APE. Elanco mise sur un petit comprimé Credelio° Chat pour détrôner la suprématie des spot-on chez les chats

par Eric Vandaële

Temps de lecture  7 min

Dans un premier temps, seule la boîte de 6 comprimés dosés à 48 mg (2 à 8 kg) sera commercialisée à partir de début novembre.
Dans un premier temps, seule la boîte de 6 comprimés dosés à 48 mg (2 à 8 kg) sera commercialisée à partir de début novembre.
 

Et si les propriétaires de chats préféraient leur donner un petit comprimé antiparasitaire externe plutôt qu'un spot-on ? Et si les freins à la prise d'un comprimé chez le chat étaient davantage dans la tête des vétérinaires que dans celle des propriétaires ?

Elanco décline pour les chats une version de ces comprimés Credelio° lancés l'an dernier chez les chiens (voir LeFil du 31 août 2017). C'est la première gamme de comprimés pour chats contenant une isoxazolidine.

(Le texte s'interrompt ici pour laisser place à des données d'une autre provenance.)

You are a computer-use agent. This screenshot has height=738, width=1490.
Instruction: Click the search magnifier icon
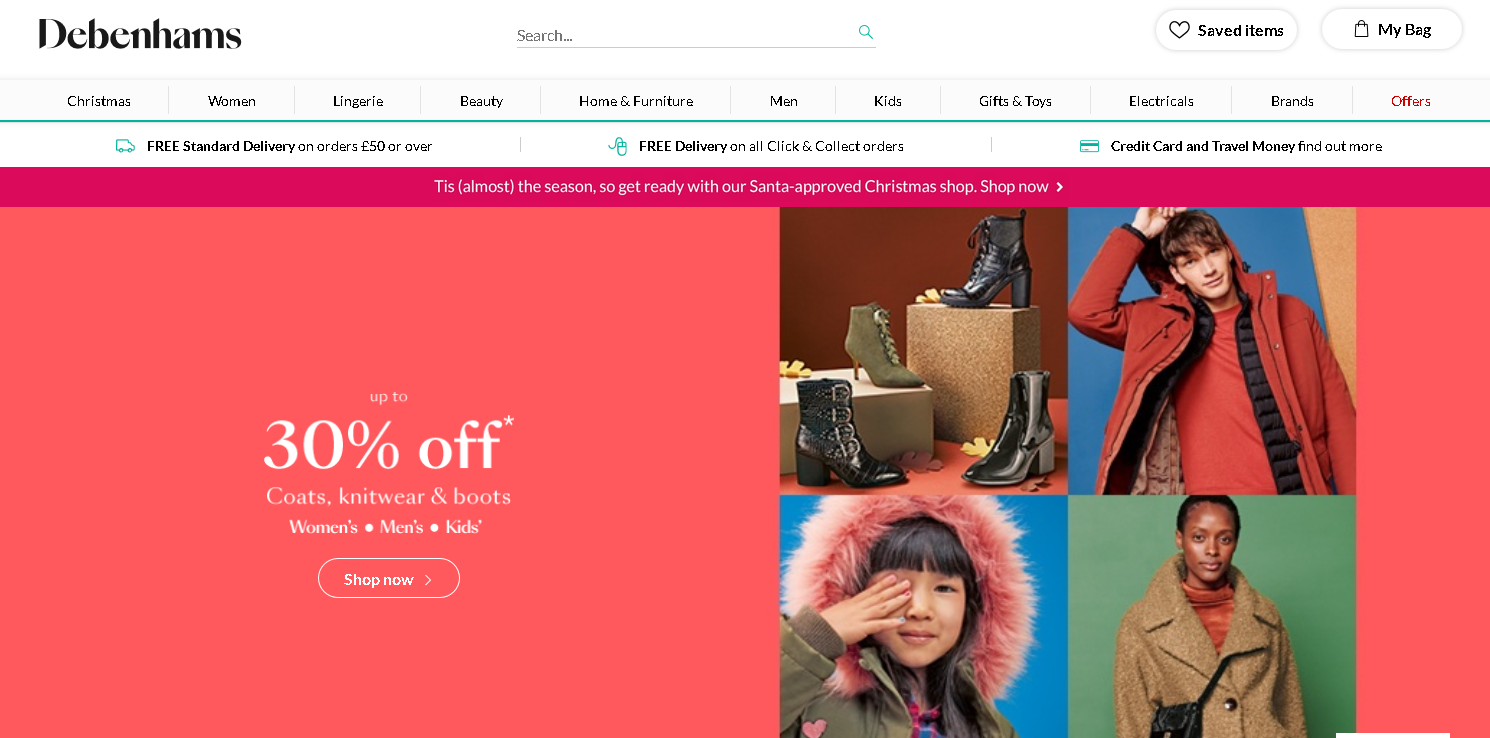click(x=866, y=32)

En 2011, le laboratoire avait été le premier à proposer avec succès chez les chiens des comprimés mensuels antipuces à base de spinosad (Comfortis°) dans un marché dominé alors par les pipettes. Le succès de cette galénique a conduit au développement des gammes de comprimés d'isoxazolidines chez les chiens : Bravecto° (MSD, fluralaner) et Nexgard° (BI-Merial, afoxolaner) dès 2014, Simparica° (Zoetis, sarolaner) en 2016 avant Credelio° chiens fin 2017.

Aujourd'hui, Elanco espère de nouveau chambouler le marché des spot-on, cette fois chez les chats, en leur proposant des tout petits comprimés appétents et « faciles à prendre ». Il est vrai que lorsque Bayer a lancé en 1985 le premier spot-on antiparasitaire externe (c'était Tiguvon° à l'époque), son application apparaissait beaucoup plus facile que les seules formes topiques APE disponibles, difficiles d'emploi et peu rémanentes : les shampooings, les poudres, les aérosols bruyants. Il existait bien des colliers rémanents à base d'organophosphorés, mais ils n'avaient pas bonne réputation… surtout chez les chats.

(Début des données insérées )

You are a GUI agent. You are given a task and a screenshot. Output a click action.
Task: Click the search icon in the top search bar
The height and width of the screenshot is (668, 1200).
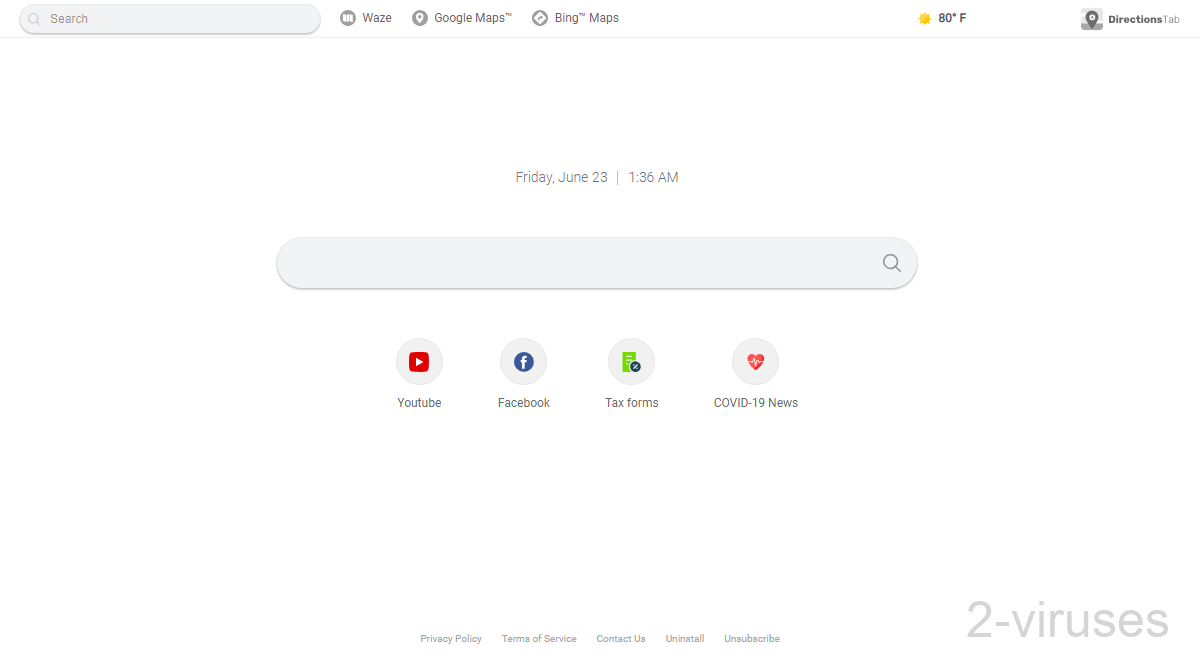[x=34, y=18]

Les spot-on incompatibles avec les caresses

Depuis les années quatre-vingt, des inconvénients sont apparus pour les spot-on.

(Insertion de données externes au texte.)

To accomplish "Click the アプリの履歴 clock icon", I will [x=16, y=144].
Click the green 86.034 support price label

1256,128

  • L'application n'apparaît pas aussi facile que l'on pouvait le croire au début. Malgré des pipettes plus ergonomiques les unes que les autres, il n'est pas si facile de l'appliquer correctement sur la peau et non sur le pelage, sans s'en mettre sur les doigts. Il faut souvent être deux pour bien appliquer un spot-on à chat, une personne pour l'empêcher de fuir, la seconde pour bien écarter les poils d'une main pendant que l'autre presse la pipette pour en faire au mieux sortir le liquide sur la peau. On s'en met forcément un peu sur les doigts.
  • Le risque pour les utilisateurs, et surtout les enfants qui dorment avec leurs chats sur l'oreiller, est désormais beaucoup mieux évalué par les agences d'évaluation. Et contrairement à ce que l'on pouvait croire, le taux de transfert de l'animal à l'homme de ces insecticides rémanents n'apparaît pas si négligeable, surtout si l'on caresse l'animal dans les douze heures qui suivent l'application (voir LeFil du 25 juillet 2016).
  • 53 % des chats dorment sur le lit de leurs propriétaires ! 70 % montent sur les genoux et autant sur les canapés pour se faire caresser selon une étude auprès de cent propriétaires de chats. 21 % montent même sur la table pendant les repas. Pour éviter de contaminer les enfants et les utilisateurs, il est désormais recommandé de ne traiter l'animal par un spot-on que le soir pour éviter les caresses dans les 12 heures suivantes et, évidemment, de ne pas le laisser dormir sur le lit cette nuit-là. Pour certains spot-on, depuis cet été Bravecto°, le port de gants jetables est recommandé pour éviter que produit ne colle aux doigts.
  • En outre, chez les chats, l'application présente souvent quelques inconvénients mineurs voire « cosmétiques » : des poils collants par exemple. Néanmoins, certains propriétaires y sont davantage sensibles qu'il n'y paraît.
  • Plus gênant, l'application de topiques spot-on n'est pas recommandée chez un animal présentant une affection cutanée.
  • Enfin, 43 % des propriétaires des chats sont multipossesseurs. Et il convient donc d'éviter que les animaux, qui souvent dorment ensemble, ne se lèchent dans les douze heures qui suivent l'application.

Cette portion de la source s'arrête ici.